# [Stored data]
Segment Open
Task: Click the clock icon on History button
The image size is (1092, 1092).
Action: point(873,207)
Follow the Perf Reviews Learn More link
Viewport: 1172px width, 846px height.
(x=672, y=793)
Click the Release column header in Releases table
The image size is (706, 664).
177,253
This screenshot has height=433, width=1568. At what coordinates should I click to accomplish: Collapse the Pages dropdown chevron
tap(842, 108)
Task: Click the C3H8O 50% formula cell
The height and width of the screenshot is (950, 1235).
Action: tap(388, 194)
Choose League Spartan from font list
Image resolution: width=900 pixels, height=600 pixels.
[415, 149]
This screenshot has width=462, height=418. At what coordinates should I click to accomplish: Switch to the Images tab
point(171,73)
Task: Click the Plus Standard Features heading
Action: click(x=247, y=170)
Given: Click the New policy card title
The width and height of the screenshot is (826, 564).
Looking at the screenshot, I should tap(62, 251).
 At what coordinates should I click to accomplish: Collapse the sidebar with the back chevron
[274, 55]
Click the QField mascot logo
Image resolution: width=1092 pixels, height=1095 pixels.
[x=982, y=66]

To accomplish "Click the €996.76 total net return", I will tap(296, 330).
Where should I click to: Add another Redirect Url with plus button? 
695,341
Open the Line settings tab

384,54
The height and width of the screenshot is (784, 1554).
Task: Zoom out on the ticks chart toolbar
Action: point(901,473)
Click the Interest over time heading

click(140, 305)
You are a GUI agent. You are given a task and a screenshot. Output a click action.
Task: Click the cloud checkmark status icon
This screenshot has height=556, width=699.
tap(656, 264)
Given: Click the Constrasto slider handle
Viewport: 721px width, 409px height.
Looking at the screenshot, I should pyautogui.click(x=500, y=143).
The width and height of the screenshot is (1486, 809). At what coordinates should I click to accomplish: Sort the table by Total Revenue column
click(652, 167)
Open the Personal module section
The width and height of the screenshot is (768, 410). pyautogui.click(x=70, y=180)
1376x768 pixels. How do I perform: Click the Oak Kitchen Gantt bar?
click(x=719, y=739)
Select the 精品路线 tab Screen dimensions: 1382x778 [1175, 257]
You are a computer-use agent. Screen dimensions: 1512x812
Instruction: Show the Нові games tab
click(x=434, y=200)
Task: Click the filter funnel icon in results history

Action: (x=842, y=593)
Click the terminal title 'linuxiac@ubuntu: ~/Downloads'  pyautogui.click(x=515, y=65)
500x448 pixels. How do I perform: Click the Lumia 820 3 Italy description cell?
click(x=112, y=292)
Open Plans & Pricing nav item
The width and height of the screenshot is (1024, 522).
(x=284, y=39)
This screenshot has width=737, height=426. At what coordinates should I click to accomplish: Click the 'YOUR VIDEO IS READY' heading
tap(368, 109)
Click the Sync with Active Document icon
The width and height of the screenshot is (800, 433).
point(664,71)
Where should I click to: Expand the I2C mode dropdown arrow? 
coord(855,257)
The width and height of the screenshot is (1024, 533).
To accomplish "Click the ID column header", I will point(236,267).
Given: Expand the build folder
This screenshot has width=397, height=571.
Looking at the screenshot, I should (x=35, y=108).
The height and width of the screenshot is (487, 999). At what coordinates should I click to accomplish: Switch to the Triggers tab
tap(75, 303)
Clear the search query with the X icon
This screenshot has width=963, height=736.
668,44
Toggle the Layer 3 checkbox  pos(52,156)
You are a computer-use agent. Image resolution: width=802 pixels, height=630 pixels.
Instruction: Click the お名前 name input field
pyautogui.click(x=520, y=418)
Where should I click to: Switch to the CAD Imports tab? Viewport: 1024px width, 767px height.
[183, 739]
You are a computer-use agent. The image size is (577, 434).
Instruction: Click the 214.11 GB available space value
Segment Closed
# [EXERCISE PROMPT]
In the records, find every line that has the string "dimensions" and copy it.

# [EXERCISE OUTPUT]
Select the 精品路线 tab Screen dimensions: 1382x778 [1175, 257]
You are a computer-use agent. Screen dimensions: 1512x812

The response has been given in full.